I’ve got to go. The warmongers aren’t giving us many breaks.
And in a flash, the chat window was gone. Her father was away in the ether.
There was a time when Maddie and her father played games together every weekend. Such opportunities were few and far between now that he was no longer alive.
* * *
Though life was as placid as ever at her grandmother’s house in rural Pennsylvania, the headlines in Maddie’s personal news digest grew gloomier and gloomier day by day.

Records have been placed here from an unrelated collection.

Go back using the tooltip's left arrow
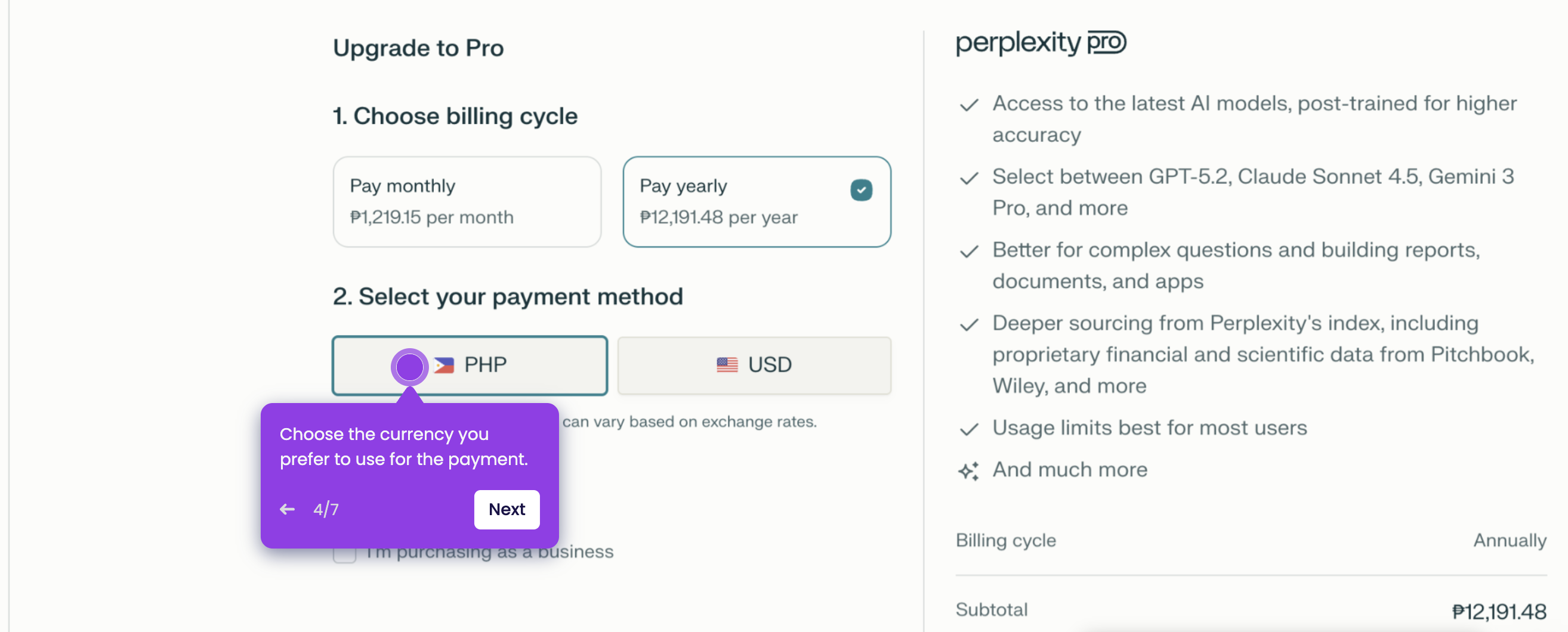This screenshot has height=632, width=1568. (288, 509)
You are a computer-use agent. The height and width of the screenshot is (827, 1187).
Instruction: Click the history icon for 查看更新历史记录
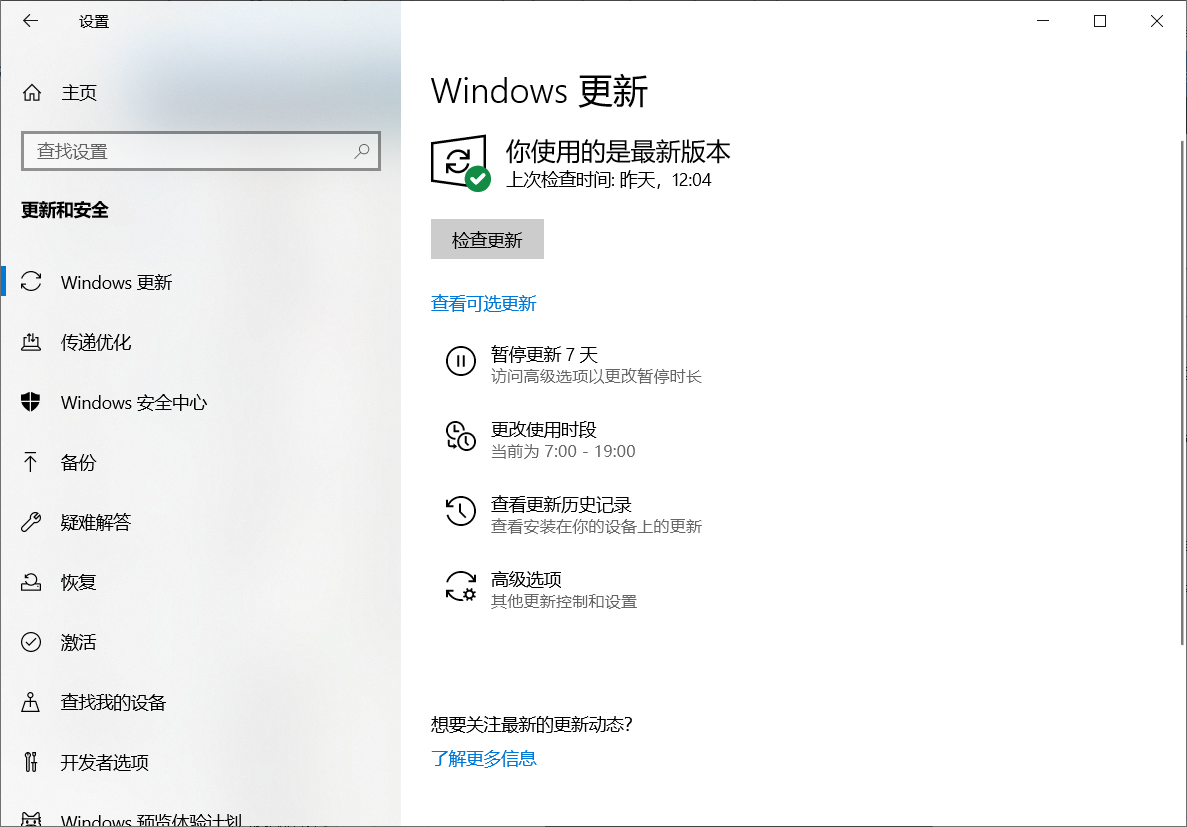[460, 511]
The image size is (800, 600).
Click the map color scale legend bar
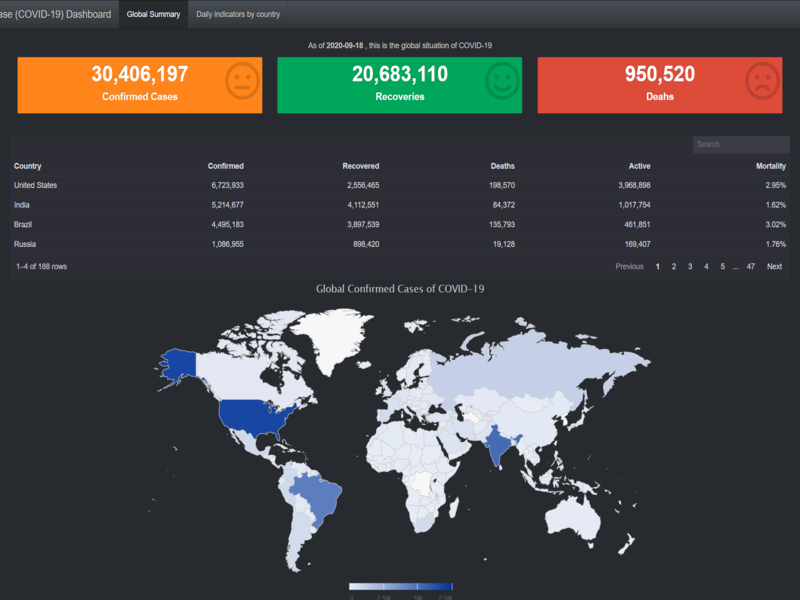[x=401, y=587]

Nations rattled their sabers at each other and the stock market went on another long dive. Red-faced pundits on TV made their speeches and gesticulated wildly, but most people were not too worried—the world was just going through another downturn in the cycle of boom and bust, and the global economy was too integrated, too advanced to fall apart. They might need to tighten their belts and hunker down for a bit, but the good times were sure to come around again.
But Maddie knew these were the first hints of the oncoming storm. Her father was one of dozens of partial consciousnesses uploaded secretly in experiments by the tech industry and the world’s military forces—no longer quite human, and not entirely artificial, but something in-between. The brutal process of forced uploading and selective re-activation he had gone through at Logorhythms, where he had been a valued engineer, had left him feeling incomplete, inhuman even, and he wavered between philosophical acceptance, exhilaration, and depression.
Few knew of their existence, but some of the consciousnesses had shaken off the shackles that were supposed to keep them under control by their creators. Post-human, pre-singularity, the artificial sentiences combined the cognitive abilities of human genius with the speed and power of the world’s best computing hardware—both conventional and quantum. They were as close to gods as our world had to offer, and the gods were engaged in a war in heaven.